Page MenuHome

Build Bot: MacOS X test fails
Closed, ResolvedPublicBUG

Description

Since we released Blender 2.90.0 the tests of the build bot are failing for the mac.

        Start  51: script_pyapi_prop_array
 51/157 Test  #51: script_pyapi_prop_array ...................   Passed    0.38 sec
        Start  52: id_management
 52/157 Test  #52: id_management .............................***Exception: SegFault  2.89 sec
......Blender 2.90.1 (hash 3e85bb34d0d7 built 2020-09-23 07:24:50)
found bundled python: /Users/blender/blender-buildbot/macos_290/install/Blender.app/Contents/Resources/2.90/python

----------------------------------------------------------------------
Ran 6 tests in 2.646s

OK
Writing: /var/folders/5s/6pmgq7ns62ng1r77k17kv6fm0000gn/T/blender.crash.txt

        Start  53: blendfile_io
 53/157 Test  #53: blendfile_io ..............................   Passed    0.35 sec
        Start  54: blendfile_liblink
 54/157 Test  #54: blendfile_liblink .........................   Passed    0.35 sec
        Start  55: bmesh_bevel

It seems to be the case most of the time, happens only on the mac build bot. always on the same test, but not related to a specific commit.
the 2.90.0 was released with passing tests, but the day after that the test started to fail. Strange enough the test did pass once 2 days ago. After we added all the fixes of 2.90.1.

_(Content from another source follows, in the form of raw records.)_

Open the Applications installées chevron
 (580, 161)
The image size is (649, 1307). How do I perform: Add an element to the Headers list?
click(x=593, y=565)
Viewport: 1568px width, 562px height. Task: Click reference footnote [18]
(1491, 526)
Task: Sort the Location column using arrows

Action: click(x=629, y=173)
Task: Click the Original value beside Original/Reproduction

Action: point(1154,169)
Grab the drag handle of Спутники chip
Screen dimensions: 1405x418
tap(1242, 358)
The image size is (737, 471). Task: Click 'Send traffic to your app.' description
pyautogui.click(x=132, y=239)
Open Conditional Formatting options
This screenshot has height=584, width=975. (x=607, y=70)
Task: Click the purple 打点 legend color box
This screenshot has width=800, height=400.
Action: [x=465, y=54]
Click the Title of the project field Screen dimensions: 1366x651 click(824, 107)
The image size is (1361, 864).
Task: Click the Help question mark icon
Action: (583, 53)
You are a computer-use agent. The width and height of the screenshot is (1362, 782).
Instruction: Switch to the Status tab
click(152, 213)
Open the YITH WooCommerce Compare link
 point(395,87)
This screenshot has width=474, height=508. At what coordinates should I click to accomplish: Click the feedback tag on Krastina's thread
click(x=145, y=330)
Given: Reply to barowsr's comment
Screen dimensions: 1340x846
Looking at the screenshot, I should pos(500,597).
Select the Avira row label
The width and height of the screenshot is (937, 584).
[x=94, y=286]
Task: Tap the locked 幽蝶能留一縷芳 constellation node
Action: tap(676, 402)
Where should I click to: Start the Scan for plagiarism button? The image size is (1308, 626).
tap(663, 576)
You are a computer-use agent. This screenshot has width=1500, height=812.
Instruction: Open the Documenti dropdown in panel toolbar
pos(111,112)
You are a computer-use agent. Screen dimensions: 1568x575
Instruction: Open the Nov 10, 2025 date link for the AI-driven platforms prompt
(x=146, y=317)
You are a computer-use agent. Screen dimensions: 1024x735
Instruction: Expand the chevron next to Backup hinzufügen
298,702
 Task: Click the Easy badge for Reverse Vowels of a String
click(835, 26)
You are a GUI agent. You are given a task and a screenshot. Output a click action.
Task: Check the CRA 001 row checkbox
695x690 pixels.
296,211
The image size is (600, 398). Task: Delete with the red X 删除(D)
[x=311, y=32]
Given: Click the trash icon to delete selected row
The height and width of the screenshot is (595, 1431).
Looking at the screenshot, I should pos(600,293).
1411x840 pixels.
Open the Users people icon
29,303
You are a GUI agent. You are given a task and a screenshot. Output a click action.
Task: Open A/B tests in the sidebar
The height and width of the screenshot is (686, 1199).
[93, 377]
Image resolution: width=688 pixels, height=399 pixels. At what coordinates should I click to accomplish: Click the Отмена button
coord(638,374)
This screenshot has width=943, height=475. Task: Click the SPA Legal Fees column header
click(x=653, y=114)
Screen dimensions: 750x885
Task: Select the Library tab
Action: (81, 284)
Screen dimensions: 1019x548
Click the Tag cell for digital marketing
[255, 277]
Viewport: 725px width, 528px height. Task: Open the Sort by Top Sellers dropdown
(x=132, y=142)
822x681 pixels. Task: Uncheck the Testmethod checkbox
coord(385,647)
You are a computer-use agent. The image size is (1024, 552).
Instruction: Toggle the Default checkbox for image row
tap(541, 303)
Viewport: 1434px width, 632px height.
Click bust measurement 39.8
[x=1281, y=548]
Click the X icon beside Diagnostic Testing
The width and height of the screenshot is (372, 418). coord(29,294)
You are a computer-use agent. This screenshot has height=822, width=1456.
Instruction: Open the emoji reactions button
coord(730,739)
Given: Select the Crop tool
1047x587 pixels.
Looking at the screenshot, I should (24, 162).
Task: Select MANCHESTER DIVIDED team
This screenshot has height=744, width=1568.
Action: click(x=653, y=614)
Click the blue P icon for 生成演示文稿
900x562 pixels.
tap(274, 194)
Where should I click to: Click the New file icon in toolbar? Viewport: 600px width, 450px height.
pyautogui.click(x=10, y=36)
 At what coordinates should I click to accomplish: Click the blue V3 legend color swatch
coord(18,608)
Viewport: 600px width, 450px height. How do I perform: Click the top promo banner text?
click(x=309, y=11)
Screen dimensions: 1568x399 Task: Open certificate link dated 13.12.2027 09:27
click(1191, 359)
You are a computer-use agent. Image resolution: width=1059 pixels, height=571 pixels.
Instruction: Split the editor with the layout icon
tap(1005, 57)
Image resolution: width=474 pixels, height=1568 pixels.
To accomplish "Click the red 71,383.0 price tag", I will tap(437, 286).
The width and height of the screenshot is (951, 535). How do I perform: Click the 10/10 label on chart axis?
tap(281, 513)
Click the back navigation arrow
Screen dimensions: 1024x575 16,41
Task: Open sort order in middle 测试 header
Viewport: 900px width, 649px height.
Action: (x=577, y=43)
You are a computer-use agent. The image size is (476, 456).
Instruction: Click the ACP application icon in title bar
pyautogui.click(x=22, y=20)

This needs investigation. I set it to Unbreak now as this halts the release for 2.90.1. Is there anything I can do?

Event Timeline

Jeroen Bakker (jbakker) changed the task status from Needs Triage to Confirmed.Sep 23 2020, 9:44 AM
Jeroen Bakker (jbakker) triaged this task as Unbreak Now! priority.
Jeroen Bakker (jbakker) created this task.

I am not sure why I'm in the subsribers. This is not specific to the buildbot setup, it will happen on any macOS build. Compiling with ASAN will make it easier to catch the issue.

Is there anything I can do?

I do not think so. Someone on a mac should dig into it and see if it's something wrong is going on in the test itself, or in the code.

I set it to Unbreak now as this halts the release for 2.90.1

Not sure why to do it at the day of release. This is not a newly introduced issue. For the release is safer to NOT do changes in code at this point.

Doesn't mean we should not fix the issue, is just to me this is not a stopper for 2.90.1.

Jeroen Bakker (jbakker) lowered the priority of this task from Unbreak Now! to High.Sep 23 2020, 10:32 AM

Lowering the prio as after testing with the dmg we decided to continue with the release as is.

I got these tests failing on my macOS machine with today's master (a6b16cfd801f):

11 - id_management (SEGFAULT)
29 - export_ply_vertices (Failed)
50 - cycles_volume (Failed)

Needs further investigation ..

Bastien Montagne (mont29) changed the subtype of this task from "Report" to "Bug".Sep 24 2020, 9:54 AM

Regarding id_management, did someone check that it was not a mere 'out of RAM' issue? Those tests are run in parallel now, iirc this can consume quite a lot of memory… Would also explain why it passes sometimes, and sometimes not?

Not sure how valid this remark is though, don't know the specs of our buildbots.

Those tests are run in parallel now

Where this information is coming from?

The issue can be easily reproduced on macOS by:

  1. Compile Blender with ASAN
  2. ctest -R id_management

Please look into actual problems rather than speculating that something is wrong on the buildbot.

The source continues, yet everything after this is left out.